In the past seven years, the Union government’s levies on petrol had gone up substantially, resulting in a manifold increase in its revenues, but the States did not see a matching increase in their revenues. “This is because the Union government has increased the cess and surcharge on petrol and diesel while reducing the basic excise duty that is shareable with the States,” the Minister said.
With the recent cuts, the Union government’s taxes on petrol were ₹19.90 a litre and ₹15.80 a litre for diesel, but was still higher than the 2014 rates by ₹10.42 a litre on petrol (₹9.48 a litre in 2014) and ₹12.23 a litre for diesel (₹3.57 a litre in 2014), he said, adding that there was a “strong case” for the Union government to further reduce its taxes.

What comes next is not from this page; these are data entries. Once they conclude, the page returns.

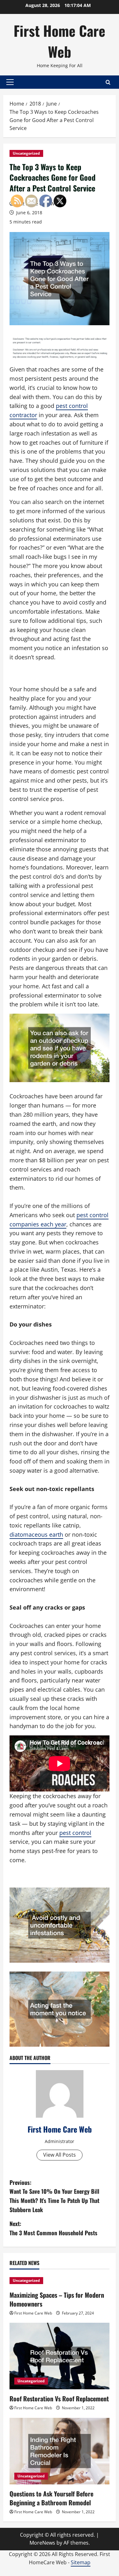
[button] (10, 82)
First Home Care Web (59, 41)
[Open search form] (108, 82)
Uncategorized (26, 153)
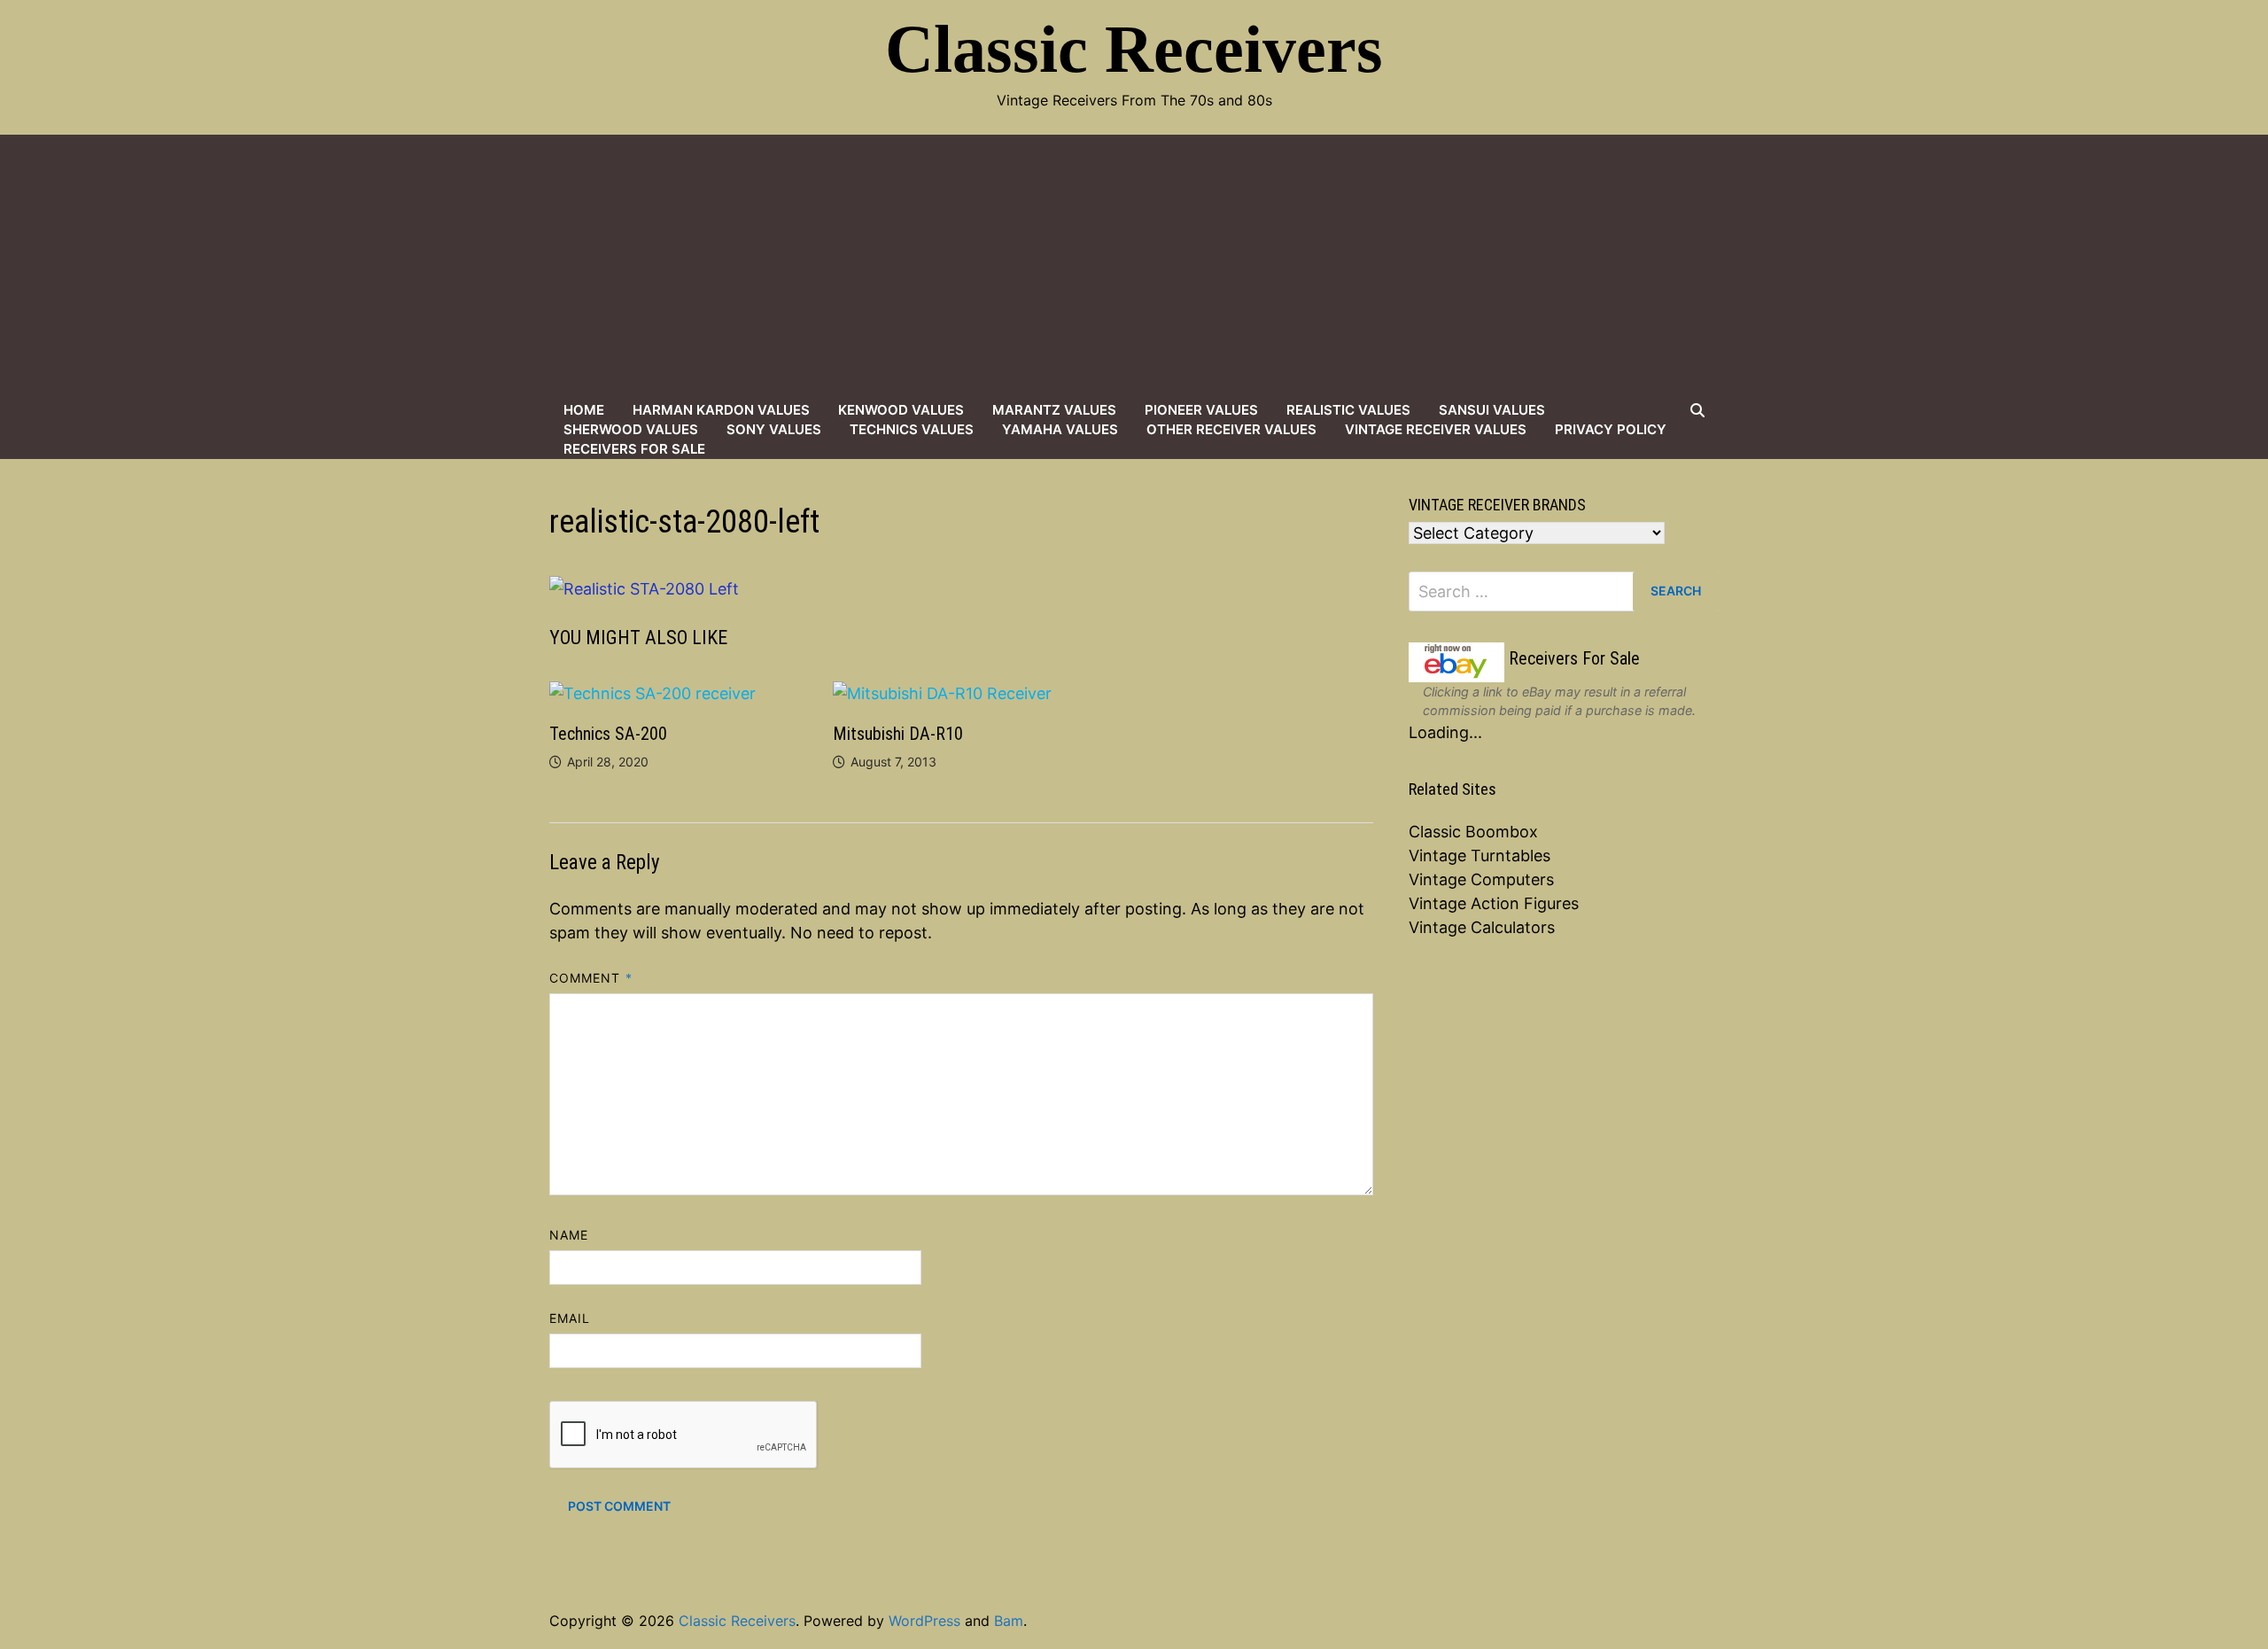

“It is pertinent to point out that the Union government had never consulted the States when it increased the taxes on petrol and diesel multiple times. The exorbitant increase in taxes by the Union government has been only partially reduced through the cuts and the taxes continue to be high, compared with the 2014 rates,” Mr. Thiagarajan said.
AAP spokesperson in Punjab, Malwinder Singh Kang, said the Central government’s reduction of excise duty on diesel and petrol was not enough and demanded a further reduction in the excise duty.
“The Central government should have reduced the excise on diesel and petrol by at least ₹20 and ₹25 per litre respectively. Punjab is already under a severe financial crisis. The State had already reduced the Value Added Tax on petrol and diesel to an extent what it could have done,” Mr. Kang told The Hindu.
The Maharashtra government said it expects to lose ₹80 crore on petrol and ₹125 crore on diesel a month due to the VAT cuts, which will translate into an annual revenue loss of ₹2,500 crore.